Supported format categories:
- Documents: PDF, DOCX, DOC, PPTX, PPT, XLSX, XLS, ODT, ODS, ODP, RTF, Pages, Keynote, Numbers, and more
- Images (via OCR): PNG, JPEG, TIFF, GIF, BMP, WebP, JPEG 2000, SVG
- Text/Markup: Markdown, HTML, XML, LaTeX, Typst, JSON, YAML, reStructuredText, Jupyter notebooks
- Email: EML, MSG (with attachment extraction)
- Archives: ZIP, TAR, GZIP, 7Z (extracts and processes contents recursively)
- eBooks & Academic: EPUB, BibTeX, DocBook, JATS
The component returns one Haystack Document per source by default. When per-page extraction or chunking is enabled, it returns one Document per page or chunk instead. Documents include rich metadata such as quality scores, detected languages, extracted keywords, table data, and PDF annotations.
By default, batch processing is enabled, leveraging Rust's rayon thread pool for parallel extraction. Set batch=False for sequential processing.
You can customize extraction behavior with Kreuzberg's ExtractionConfig, either passed directly or loaded from a TOML, YAML, or JSON configuration file via config_path. See the Kreuzberg documentation for the full configuration reference.
Usage
Install the Kreuzberg integration:
On its own
from haystack_integrations.components.converters.kreuzberg import KreuzbergConverter
converter = KreuzbergConverter()
result = converter.run(sources=["report.pdf", "notes.docx"])
documents = result["documents"]
In a pipeline
from haystack import Pipeline
from haystack.components.preprocessors import DocumentSplitter
from haystack.components.writers import DocumentWriter
from haystack.document_stores.in_memory import InMemoryDocumentStore
from haystack_integrations.components.converters.kreuzberg import KreuzbergConverter
document_store = InMemoryDocumentStore()
pipeline = Pipeline()
pipeline.add_component("converter", KreuzbergConverter())
pipeline.add_component("splitter", DocumentSplitter(split_by="sentence", split_length=5))
pipeline.add_component("writer", DocumentWriter(document_store=document_store))
pipeline.connect("converter", "splitter")
pipeline.connect("splitter", "writer")
pipeline.run({"converter": {"sources": ["report.pdf", "presentation.pptx"]}})
Additional Features
Markdown Output with OCR
Use ExtractionConfig to customize the output format and OCR settings:
from haystack_integrations.components.converters.kreuzberg import KreuzbergConverter
from kreuzberg import ExtractionConfig, OcrConfig
converter = KreuzbergConverter(
config=ExtractionConfig(
output_format="markdown",
ocr=OcrConfig(backend="tesseract", language="eng"),
),
)
result = converter.run(sources=["scanned_document.pdf"])
documents = result["documents"]
Per-Page Extraction
Create one Document per page using PageConfig:
from haystack_integrations.components.converters.kreuzberg import KreuzbergConverter
from kreuzberg import ExtractionConfig, PageConfig
converter = KreuzbergConverter(
config=ExtractionConfig(
page=PageConfig(extract_pages=True),
),
)
result = converter.run(sources=["multipage.pdf"])
# One Document per page, each with page_number in metadata
Token Reduction
Reduce output size for LLM consumption with TokenReductionConfig.
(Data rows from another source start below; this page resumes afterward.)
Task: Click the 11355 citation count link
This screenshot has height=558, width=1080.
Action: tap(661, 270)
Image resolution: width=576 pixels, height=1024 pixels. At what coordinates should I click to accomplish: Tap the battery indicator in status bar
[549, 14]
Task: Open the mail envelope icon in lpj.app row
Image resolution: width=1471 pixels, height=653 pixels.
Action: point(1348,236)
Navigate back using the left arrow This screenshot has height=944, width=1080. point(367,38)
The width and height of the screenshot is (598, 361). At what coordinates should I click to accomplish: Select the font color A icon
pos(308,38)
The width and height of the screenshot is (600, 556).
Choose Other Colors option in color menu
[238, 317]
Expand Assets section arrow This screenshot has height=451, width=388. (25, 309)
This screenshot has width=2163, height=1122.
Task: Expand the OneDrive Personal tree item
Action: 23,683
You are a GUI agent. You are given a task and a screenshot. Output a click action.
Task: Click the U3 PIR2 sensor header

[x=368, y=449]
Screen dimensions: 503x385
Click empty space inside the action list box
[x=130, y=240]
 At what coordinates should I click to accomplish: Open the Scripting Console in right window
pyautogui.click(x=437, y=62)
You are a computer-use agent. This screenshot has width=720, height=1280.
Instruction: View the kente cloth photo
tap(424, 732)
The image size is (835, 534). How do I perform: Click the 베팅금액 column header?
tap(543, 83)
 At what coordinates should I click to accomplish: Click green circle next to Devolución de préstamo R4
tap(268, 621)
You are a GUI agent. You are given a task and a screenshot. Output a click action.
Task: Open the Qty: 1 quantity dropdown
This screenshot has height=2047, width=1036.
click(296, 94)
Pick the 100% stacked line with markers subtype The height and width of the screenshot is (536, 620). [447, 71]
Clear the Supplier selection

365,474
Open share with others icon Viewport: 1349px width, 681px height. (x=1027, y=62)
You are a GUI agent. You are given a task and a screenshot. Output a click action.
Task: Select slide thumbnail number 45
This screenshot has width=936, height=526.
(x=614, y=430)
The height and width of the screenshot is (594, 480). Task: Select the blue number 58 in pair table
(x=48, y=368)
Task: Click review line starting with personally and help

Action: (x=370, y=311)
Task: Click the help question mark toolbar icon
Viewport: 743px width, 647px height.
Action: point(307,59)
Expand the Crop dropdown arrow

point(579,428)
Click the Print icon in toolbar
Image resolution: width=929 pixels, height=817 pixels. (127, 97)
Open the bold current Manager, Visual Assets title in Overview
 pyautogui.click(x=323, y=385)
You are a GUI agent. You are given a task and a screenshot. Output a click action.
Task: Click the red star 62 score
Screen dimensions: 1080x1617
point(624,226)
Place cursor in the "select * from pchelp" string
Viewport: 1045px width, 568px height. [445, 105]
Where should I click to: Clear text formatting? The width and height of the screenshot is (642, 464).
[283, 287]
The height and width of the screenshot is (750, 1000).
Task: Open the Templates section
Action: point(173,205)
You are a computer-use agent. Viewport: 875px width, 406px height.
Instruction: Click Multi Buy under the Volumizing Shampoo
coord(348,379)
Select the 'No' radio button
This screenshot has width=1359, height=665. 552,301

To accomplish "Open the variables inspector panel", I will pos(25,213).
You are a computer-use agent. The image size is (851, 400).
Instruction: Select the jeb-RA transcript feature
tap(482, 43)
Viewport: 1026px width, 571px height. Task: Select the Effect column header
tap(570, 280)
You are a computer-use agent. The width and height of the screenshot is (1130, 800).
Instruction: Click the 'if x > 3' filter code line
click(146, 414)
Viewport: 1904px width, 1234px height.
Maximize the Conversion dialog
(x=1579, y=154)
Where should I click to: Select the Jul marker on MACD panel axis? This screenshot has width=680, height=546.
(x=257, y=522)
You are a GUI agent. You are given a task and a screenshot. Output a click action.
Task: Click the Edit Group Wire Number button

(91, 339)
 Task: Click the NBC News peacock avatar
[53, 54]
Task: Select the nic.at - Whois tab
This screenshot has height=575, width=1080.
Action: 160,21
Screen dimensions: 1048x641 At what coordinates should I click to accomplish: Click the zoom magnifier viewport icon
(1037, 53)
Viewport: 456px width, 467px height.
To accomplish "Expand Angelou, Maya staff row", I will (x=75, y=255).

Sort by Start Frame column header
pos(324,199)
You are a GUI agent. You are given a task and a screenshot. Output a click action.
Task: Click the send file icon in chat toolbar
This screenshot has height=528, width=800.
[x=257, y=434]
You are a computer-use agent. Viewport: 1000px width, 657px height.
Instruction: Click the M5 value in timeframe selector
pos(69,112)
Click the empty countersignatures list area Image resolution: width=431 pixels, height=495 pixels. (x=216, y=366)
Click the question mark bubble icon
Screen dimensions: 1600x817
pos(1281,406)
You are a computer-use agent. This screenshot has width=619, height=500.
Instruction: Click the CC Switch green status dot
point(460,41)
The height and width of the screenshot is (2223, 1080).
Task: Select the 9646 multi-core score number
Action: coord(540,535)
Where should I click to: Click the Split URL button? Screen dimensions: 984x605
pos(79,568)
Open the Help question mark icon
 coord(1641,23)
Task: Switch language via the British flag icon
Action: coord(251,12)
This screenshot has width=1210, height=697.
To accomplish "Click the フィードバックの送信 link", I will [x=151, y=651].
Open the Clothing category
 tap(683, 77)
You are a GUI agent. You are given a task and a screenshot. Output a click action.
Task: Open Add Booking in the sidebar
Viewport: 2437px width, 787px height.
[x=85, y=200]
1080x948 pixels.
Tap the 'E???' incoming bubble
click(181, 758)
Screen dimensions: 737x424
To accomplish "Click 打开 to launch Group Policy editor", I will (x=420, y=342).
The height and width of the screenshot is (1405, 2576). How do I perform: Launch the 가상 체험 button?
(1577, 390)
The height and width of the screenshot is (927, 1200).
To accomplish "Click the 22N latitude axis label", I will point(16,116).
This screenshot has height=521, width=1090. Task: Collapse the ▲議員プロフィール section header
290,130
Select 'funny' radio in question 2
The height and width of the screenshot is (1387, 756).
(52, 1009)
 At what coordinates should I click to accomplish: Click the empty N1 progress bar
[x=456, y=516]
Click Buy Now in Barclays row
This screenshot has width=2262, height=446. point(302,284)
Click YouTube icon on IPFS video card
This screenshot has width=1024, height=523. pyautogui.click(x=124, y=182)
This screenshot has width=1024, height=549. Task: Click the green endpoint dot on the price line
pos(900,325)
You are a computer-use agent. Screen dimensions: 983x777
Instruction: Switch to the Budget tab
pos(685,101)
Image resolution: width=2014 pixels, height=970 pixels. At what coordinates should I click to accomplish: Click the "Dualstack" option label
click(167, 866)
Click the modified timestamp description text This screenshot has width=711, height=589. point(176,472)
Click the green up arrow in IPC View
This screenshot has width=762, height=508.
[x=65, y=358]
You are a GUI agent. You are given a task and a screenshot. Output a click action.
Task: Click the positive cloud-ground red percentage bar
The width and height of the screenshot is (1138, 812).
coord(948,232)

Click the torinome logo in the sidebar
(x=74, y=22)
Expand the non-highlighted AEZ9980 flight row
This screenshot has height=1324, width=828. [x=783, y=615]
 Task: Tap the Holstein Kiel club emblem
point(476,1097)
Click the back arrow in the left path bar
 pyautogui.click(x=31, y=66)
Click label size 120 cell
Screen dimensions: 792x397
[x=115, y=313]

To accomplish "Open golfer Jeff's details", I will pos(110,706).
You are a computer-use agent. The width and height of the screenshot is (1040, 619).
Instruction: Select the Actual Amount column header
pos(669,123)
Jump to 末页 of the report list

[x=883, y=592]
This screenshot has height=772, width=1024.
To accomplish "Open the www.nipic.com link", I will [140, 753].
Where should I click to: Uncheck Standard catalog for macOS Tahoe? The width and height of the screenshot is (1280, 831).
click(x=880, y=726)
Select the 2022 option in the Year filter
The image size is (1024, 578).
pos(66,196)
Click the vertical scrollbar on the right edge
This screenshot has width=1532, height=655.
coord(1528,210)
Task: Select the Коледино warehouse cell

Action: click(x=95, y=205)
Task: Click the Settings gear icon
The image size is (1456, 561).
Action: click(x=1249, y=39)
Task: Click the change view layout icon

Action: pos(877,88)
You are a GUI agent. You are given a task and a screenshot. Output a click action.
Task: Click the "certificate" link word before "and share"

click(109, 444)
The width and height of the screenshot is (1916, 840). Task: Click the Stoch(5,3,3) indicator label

Token reduction uses TF-IDF-based extractive summarization to identify and preserve the most important terms and phrases, progressively removing less critical content such as extra whitespace, filler words, and redundant phrases. Five levels are available: "off" (no reduction), "light" (~15%), "moderate" (~30%), "aggressive" (~50%), and "maximum" (>50% reduction):
from haystack_integrations.components.converters.kreuzberg import KreuzbergConverter
from kreuzberg import ExtractionConfig, TokenReductionConfig
converter = KreuzbergConverter(
config=ExtractionConfig(
token_reduction=TokenReductionConfig(mode="moderate"),
),
)
Config from File
Load extraction settings from a TOML, YAML, or JSON file:
from haystack_integrations.components.converters.kreuzberg import KreuzbergConverter
converter = KreuzbergConverter(config_path="extraction_config.toml")
For the full configuration reference and format support matrix, see the Kreuzberg documentation.